MANDEL NGAN/AFP via Getty Images
But the Trump administration has argued that DOGE employees are authorized to access the records and are being supervised by the agencies to which they have been detailed. At the Treasury Department, for example, Justice Department lawyers invoked the need-to-know exception and said in a filing that DOGE team members were agency employees who have a need for the records to perform their duties.
“Need-to-know is based upon need and thus the asserted justification for why they must have access is fair ground for court-based inquiry,” Rosenzweig said. “For as long as the Privacy Act has been around, that need has been measured by both the asserted government interests and, to some degree, the sensitivity of the data at issue. It’s not canonical, but it is a common-sense assessment that if you really want to know my health records, you better have a damn good reason.”
The cases are in their early stages, and no judge has ruled definitively on whether the Trump administration has violated the Privacy Act by allowing Musk and DOGE access to agency records without Americans’ consent.
Judges have, though, denied preliminary requests to prevent DOGE staff from getting into systems at some agencies. In one decision from U.S. District Judge John Bates, the court found that a group of labor unions was unlikely to succeed on their claims that the Trump administration is violating the Privacy Act by allowing DOGE access to systems at the Departments of Labor and Health and Human Services, and the Consumer Financial Protection Bureau.
The Impoundment Control Act
Court fights aimed at the Trump administration’s 90-day pause on foreign development assistance argue that it is violating the Impoundment Control Act, while federal judges overseeing cases involving the Office of Management and Budget’s memo halting federal aid have both cited the law.
Enacted in 1974, the law aimed to reassert Congress’ power of the purse by providing the procedures for when a president wants to suspend appropriations that have already been approved by Congress. The law was enacted following attempts by President Richard Nixon’s administration to not spend money that had been appropriated by Congress, according to the Government Accountability Office.
The measure allows the president to temporarily withhold or cut approved funds in certain circumstances. But under the law, he must first send a “special message” to Congress that details the request to rescind or withhold funds. In the case of rescissions, Congress must then pass legislation cutting the funding.
The administration’s attempts to halt foreign aid and federal assistance programs may have been aimed at sparking legal challenges to the Impoundment Control Act, as they have done.
OMB Director Russell Vought said during his confirmation hearing that Mr. Trump believes the impoundment law is unconstitutional.

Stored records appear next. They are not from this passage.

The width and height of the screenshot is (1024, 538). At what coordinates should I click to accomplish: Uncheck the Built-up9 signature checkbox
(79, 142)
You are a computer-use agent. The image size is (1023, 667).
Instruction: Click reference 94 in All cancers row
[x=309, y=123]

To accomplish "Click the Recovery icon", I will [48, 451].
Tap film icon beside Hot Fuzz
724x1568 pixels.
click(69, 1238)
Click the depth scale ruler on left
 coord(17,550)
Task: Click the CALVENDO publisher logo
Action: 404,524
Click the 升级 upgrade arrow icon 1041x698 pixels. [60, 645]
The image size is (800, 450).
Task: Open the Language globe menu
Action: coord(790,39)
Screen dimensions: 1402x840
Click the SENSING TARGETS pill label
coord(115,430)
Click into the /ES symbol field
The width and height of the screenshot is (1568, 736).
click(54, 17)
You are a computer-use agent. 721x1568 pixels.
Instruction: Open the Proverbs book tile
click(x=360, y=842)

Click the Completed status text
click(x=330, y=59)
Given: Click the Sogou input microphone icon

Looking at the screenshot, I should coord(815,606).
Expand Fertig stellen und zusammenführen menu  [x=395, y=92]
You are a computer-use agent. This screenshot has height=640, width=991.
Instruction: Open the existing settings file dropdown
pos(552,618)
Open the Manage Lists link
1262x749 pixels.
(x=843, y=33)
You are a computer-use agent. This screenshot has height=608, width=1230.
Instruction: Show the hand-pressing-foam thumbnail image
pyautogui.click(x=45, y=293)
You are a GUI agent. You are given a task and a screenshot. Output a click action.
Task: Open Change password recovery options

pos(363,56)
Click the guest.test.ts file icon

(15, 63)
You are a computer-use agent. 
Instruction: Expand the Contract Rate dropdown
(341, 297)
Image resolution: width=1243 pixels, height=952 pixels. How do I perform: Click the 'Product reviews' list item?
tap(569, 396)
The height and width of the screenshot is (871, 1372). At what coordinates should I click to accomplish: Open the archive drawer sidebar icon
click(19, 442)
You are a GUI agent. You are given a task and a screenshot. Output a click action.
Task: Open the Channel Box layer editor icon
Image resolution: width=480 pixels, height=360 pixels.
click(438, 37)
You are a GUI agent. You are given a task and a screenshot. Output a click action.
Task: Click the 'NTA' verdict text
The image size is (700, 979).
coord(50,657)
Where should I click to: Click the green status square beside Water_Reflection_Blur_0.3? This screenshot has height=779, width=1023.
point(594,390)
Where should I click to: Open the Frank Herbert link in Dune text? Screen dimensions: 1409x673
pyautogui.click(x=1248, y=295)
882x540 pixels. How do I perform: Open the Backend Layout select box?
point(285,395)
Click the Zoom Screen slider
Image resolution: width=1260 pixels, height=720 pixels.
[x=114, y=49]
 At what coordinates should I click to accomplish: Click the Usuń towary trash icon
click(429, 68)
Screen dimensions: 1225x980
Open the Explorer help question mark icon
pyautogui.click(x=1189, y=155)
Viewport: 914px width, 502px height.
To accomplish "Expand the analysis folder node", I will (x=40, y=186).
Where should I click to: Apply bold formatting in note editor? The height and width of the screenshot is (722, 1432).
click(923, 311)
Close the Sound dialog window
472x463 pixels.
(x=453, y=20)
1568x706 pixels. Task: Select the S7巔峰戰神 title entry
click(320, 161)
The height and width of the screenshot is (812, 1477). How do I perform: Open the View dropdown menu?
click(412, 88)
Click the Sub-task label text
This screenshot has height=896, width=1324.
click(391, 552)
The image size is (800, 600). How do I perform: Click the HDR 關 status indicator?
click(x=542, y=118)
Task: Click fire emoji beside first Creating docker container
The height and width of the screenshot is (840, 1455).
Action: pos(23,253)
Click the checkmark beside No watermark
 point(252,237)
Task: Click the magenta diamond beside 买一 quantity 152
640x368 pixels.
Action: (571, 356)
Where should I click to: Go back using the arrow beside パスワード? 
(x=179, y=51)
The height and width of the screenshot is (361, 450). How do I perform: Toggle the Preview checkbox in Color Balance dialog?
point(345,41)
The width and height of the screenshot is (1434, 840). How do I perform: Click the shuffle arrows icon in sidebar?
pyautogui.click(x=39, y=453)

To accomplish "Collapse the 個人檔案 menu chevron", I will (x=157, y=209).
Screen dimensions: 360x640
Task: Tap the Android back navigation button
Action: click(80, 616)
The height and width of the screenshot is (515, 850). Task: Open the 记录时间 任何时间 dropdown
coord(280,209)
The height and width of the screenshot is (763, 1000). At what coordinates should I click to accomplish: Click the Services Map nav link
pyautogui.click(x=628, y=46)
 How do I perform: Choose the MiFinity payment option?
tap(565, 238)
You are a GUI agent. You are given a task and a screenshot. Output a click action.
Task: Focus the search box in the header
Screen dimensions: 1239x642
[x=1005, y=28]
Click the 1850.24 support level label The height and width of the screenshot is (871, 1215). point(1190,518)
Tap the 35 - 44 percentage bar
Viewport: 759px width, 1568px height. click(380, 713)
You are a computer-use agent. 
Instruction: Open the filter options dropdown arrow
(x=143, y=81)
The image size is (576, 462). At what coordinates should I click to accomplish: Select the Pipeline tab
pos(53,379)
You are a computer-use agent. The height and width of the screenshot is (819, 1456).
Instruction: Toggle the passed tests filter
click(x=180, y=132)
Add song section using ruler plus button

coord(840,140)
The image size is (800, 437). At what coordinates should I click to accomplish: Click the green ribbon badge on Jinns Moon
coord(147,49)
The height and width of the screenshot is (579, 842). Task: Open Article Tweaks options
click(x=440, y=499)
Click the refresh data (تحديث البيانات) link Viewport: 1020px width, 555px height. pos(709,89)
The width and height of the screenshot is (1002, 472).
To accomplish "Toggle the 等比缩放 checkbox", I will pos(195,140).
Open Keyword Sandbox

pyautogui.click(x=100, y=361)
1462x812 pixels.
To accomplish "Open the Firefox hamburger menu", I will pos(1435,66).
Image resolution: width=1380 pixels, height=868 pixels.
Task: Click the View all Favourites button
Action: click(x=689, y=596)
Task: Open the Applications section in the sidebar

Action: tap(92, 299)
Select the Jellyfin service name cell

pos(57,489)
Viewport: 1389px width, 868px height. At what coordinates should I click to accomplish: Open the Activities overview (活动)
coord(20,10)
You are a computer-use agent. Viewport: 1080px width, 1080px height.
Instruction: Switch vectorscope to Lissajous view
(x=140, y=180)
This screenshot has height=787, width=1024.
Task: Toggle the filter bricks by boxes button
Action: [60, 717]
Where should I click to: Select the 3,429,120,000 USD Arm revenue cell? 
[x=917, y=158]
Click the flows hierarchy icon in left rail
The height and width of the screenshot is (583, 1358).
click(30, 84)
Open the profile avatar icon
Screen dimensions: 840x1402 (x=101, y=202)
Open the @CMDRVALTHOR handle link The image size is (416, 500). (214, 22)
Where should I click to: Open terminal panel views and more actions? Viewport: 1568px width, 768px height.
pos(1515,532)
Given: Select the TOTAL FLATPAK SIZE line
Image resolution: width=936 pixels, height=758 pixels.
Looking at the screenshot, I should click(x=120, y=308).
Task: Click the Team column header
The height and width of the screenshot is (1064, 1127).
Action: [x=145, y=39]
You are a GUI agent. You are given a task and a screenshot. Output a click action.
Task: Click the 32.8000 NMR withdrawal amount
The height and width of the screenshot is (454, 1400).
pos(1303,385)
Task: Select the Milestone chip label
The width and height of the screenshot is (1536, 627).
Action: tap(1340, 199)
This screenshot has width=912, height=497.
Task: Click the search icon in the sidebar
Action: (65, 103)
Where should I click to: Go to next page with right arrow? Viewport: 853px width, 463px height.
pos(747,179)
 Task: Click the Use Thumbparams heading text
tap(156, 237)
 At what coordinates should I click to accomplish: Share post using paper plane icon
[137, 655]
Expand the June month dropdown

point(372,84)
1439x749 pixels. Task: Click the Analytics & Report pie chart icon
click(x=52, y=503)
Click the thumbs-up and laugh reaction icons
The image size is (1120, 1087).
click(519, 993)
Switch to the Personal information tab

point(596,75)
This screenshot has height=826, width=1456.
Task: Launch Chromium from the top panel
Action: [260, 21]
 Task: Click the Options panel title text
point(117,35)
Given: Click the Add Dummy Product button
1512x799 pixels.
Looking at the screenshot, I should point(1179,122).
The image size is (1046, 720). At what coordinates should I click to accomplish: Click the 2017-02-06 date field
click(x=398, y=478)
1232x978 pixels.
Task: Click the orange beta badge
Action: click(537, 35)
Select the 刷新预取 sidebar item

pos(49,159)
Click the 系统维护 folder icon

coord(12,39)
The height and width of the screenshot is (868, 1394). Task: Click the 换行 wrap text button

In decisions temporarily halting the administration’s funding freeze while litigation continues, judges have raised the Impoundment Control Act.
U.S. District Judge Loren AliKhan pointed to the Impoundment Control Act as one example of the legislature prohibiting “the executive branch from encroaching on Congress’s appropriations power.” U.S. District Judge John McConnell issued a separate ruling in which he found there is “no evidence that the executive has followed the law by notifying Congress” to bring about a pause that would be legally allowed.